Fixing Social Security Is Not Hard, and Everybody Would Feel Better
Alicia H. Munnell is a columnist for MarketWatch and director of the Center for Retirement Research at Boston College.
Trustees Report continues to show 75-year deficits and exhaustion of trust fund in early 2030s.
The 2024 Social Security Trustees Report repeats the drumbeat that the Social Security program faces a deficit equal to 3.50 percent of payroll over the next 75 years and that its trust fund is scheduled for exhaustion in the early 2030s.
The 75-year deficit is the result of a constant tax rate and increasing costs. The increase in costs is driven by the demographics, specifically the drop in the total fertility rate after the Baby-Boom period. The combined effects of a slow-growing labor force and the retirement of Boomers reduce the ratio of workers to retirees from 3:1 to 2:1 and raise costs commensurately (see Figure 1).

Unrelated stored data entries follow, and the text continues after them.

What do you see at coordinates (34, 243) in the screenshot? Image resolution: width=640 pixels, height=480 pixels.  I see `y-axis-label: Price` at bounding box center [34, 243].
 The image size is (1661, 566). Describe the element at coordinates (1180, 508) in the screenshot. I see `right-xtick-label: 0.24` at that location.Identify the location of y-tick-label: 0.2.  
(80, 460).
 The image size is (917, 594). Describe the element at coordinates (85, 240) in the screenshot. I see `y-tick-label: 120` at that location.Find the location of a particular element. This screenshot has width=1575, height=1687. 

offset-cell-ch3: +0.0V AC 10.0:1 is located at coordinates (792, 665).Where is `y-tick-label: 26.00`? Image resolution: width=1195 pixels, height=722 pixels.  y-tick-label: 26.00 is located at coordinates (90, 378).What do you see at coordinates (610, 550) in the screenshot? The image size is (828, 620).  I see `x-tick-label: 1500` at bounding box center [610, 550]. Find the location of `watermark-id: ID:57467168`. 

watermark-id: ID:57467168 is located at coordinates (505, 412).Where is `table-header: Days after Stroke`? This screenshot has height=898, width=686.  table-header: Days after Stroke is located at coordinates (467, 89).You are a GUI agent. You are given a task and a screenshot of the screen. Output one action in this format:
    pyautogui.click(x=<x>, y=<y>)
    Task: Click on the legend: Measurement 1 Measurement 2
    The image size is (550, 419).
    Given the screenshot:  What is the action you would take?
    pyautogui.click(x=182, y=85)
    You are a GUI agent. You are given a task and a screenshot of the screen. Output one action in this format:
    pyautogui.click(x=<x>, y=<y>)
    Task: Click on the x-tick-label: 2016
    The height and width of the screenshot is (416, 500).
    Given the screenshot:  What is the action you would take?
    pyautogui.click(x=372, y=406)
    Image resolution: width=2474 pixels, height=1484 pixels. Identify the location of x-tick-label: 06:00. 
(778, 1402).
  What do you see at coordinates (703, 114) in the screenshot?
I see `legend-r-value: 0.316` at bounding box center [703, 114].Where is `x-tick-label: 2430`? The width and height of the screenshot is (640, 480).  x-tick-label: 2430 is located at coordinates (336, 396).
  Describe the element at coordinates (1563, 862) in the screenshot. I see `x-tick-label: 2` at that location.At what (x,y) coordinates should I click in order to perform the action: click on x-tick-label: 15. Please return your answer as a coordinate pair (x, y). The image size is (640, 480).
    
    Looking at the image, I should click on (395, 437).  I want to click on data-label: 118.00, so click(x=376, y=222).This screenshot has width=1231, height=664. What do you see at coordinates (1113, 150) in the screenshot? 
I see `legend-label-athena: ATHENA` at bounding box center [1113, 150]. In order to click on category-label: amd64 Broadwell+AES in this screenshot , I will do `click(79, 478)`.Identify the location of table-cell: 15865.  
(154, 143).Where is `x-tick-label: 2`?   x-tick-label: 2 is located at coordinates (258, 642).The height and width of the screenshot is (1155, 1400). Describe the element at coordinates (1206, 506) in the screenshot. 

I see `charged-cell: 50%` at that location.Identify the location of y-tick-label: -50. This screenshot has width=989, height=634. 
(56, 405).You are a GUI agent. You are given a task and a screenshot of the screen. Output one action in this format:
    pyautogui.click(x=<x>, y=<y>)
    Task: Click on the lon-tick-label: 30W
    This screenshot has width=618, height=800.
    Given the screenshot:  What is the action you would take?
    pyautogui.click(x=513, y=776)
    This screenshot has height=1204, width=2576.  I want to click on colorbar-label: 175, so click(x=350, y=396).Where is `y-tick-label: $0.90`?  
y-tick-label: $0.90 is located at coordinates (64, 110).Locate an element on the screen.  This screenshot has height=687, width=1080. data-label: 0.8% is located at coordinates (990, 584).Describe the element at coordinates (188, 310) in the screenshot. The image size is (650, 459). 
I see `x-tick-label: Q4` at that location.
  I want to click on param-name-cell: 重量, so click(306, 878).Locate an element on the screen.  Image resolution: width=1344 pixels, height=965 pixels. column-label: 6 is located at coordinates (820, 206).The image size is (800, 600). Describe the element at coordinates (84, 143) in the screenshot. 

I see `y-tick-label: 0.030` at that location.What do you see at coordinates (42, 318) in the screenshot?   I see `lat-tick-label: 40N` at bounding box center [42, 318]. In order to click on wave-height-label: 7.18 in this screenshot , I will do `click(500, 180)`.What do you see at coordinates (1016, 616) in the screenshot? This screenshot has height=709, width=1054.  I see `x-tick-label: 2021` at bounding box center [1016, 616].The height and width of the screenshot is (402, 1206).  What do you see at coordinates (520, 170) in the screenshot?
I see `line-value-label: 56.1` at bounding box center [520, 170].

The 75-year deficit is the difference between the present discounted value of scheduled benefits and the present discounted value of future taxes plus the assets in the trust fund. This calculation shows that Social Security’s long-run deficit is projected to equal 3.50 percent of covered payroll earnings. That figure means that if payroll taxes were raised immediately by 3.50 percentage points – 1.75 percentage points each for the employee and the employer – the government would be able to pay the current package of benefits for everyone who reaches retirement age through 2098, with a one-year reserve at the end.
The 75-year cash flow deficit is mitigated somewhat by the existence of a trust fund, with assets currently equal to roughly two years of benefits. These assets are the result of cash flow surpluses that began in response to reforms enacted in 1983. The retirement (OASI) trust fund is projected to be depleted in 2033. Yes, the Disability Insurance (DI) trust fund has enough to pay benefits for the full 75-year period, so the date of depletion for the combined OASDI trust funds has moved back a year to 2035. But combining the two systems would require a change in the law; hence, under current law the action-forcing date is 2033 – nine years from now.
It is crucial to emphasize that the depletion of the trust fund does not mean that OASI is “bankrupt.” At the time of depletion, payroll tax revenues keep rolling in and can cover 79 percent of currently legislated benefits. (If the OASI and DI trust funds were merged, the coverage numbers would be 83 percent.) Relying only on current tax revenues, however, means that benefits would be cut about 20 percent for both current retirees and future beneficiaries
The bottom line is that we are going to have to either come up with more money or cut Social Security benefits in the 2030s. My view is that we should increase revenues and maintain benefits. That view is based on the wobbly state of the rest of our retirement system: 1) only about half of individuals in the private sector, at any moment in time, work for an employer with a retirement plan; and 2) for most of those lucky enough to have a plan, their 401(k)/IRA holdings are modest.
Fixing Social Security is not a big deal. The shortfall equals only 1 percent of GDP, and the changes required are well within the bounds of fluctuations of other programs. Doing it sooner rather than later would keep more options open, distribute the burden more equitably across cohorts, and most importantly, restore confidence in the nation’s major retirement program.